# ABOUT THIS EXERCISE
Restate every line of the data word for word, except for the images.
== INPUT DATA
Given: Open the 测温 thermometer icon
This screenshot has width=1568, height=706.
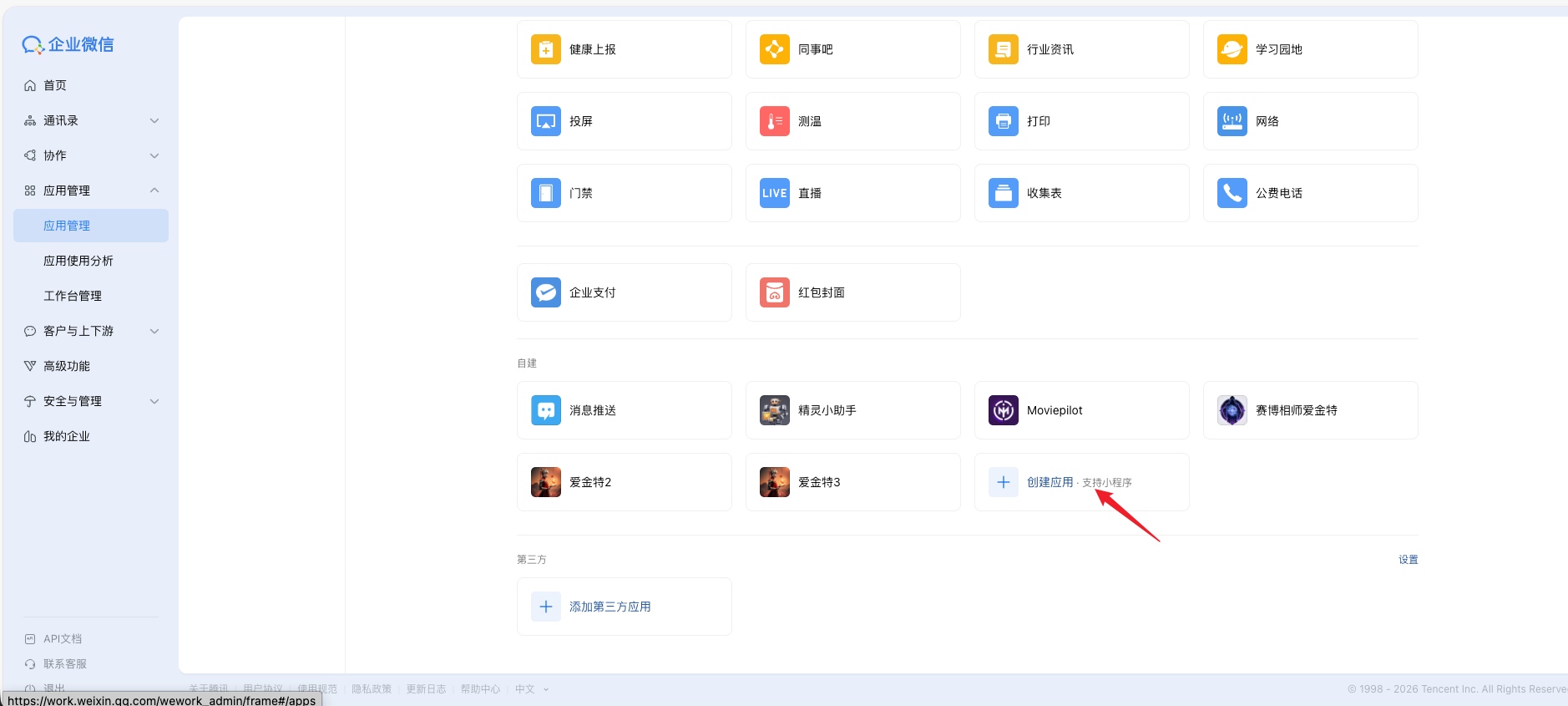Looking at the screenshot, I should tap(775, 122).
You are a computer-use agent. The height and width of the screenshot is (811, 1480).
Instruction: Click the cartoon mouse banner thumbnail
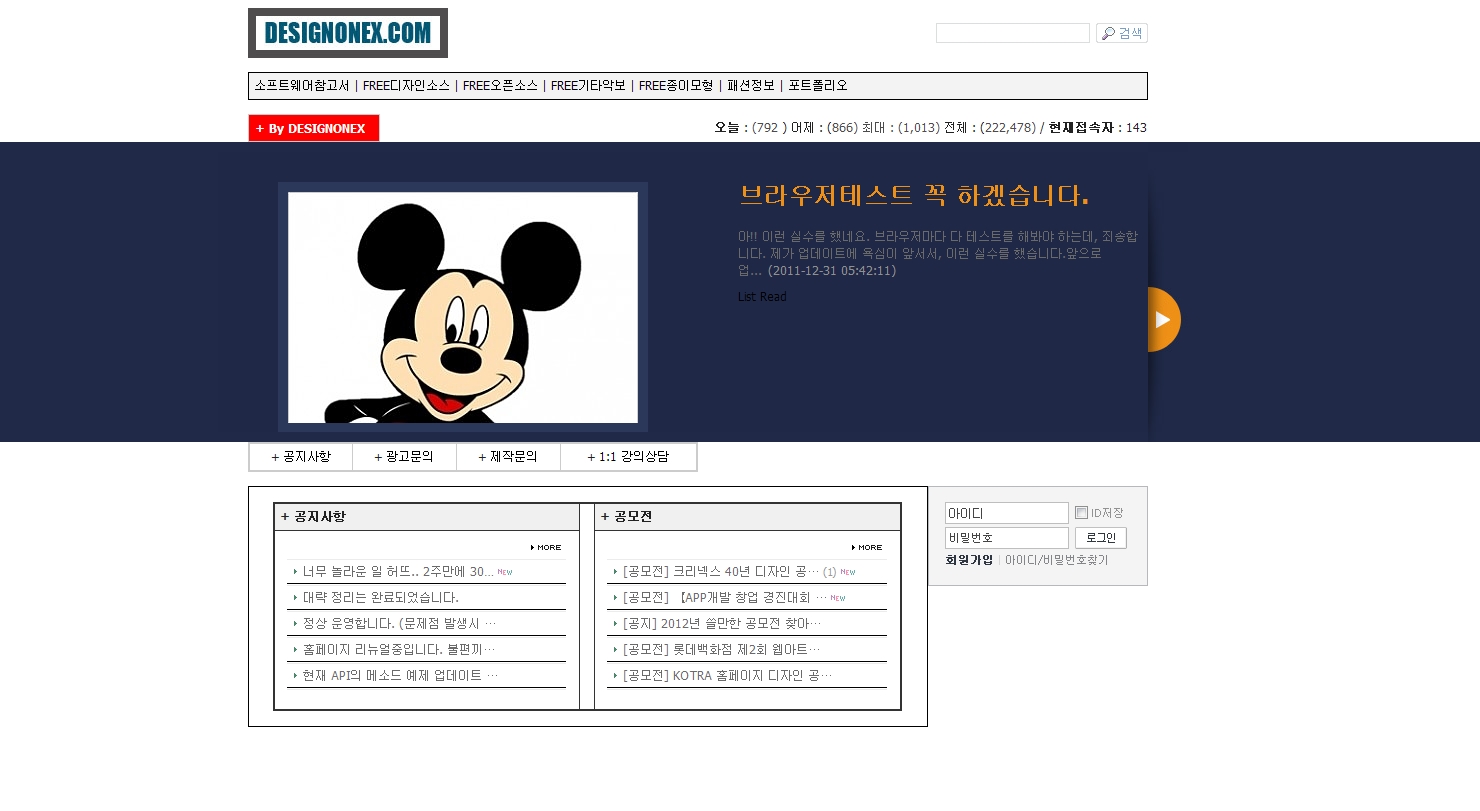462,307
====
# ANSWER SPACE
Given: Open the 测温 thermometer icon
This screenshot has width=1568, height=706.
Looking at the screenshot, I should tap(775, 122).
You are a computer-use agent. The height and width of the screenshot is (811, 1480).
Instruction: Click the cartoon mouse banner thumbnail
462,307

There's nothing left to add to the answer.